Wednesday, July 14, 2010

Estate Planning for Humans

Most of the tools of estate planning (wills, trusts, etc.) are obsessed with taxes. Particularly estate taxes. Setting aside, for the moment, the fact that there is no estate tax for those dying in 2010 (see previous post), and the uncertainty of how it will return in 2011, the overwhelming majority of estates pay no estate taxes. The IRS estimates that only about 6,000 estate tax returns will be filed for those who died in 2009, when the exemption was $3.5 million. They also project that even if the applicable exclusion returns in 2011 at $1 million, only 1 percent of estates would be subject to the tax. With the estate tax affecting so few, why are estate planners so obsessed with it? Why don't planners spend more time thinking about what their documents actually say, how they are going to be implemented, how they interact with each other, and whether they really carry out the client's wishes?

Since it is much more likely than not that our clients will have no estate tax exposure (no matter what the law ends up looking like next year), perhaps now should be the time to refocus of our efforts on listening to the client, thinking about the implications of their wishes, drafting the documents to work with each other and carry out their wishes.

Let me give an example. The client has a piece of personal property that they wish to keep in family for future generations. Trust drafting considerations would be funding the trust so the property can be maintained properly, protecting the property from creditors, spendthrift children, as-yet-undetermined-future-former-spouses, etc. Perhaps these same considerations should also be addressed in the will and power of attorney, in case, for whatever reason, the house is not in the trust when your client dies. Another consideration is whether it is a good idea to keep the house in trust for future generations at all.

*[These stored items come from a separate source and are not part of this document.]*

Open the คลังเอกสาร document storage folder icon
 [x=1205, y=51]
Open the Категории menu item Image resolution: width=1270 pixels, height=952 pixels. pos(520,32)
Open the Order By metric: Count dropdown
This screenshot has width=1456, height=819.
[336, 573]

This is directed more at the CLE industry rather than planners themselves. We, as planners, already know that our clients have no estate tax exposure, and likely will never have such exposure. Lecturers, thinkers, and writers should perhaps spend greater efforts on the drafting component rather than the tax obsession. This would quite likely result in more readable (and likely shorter) estate plans that are much more likely to follow the client's wishes, reduce the chances of litigation, and improve the quality of our practice.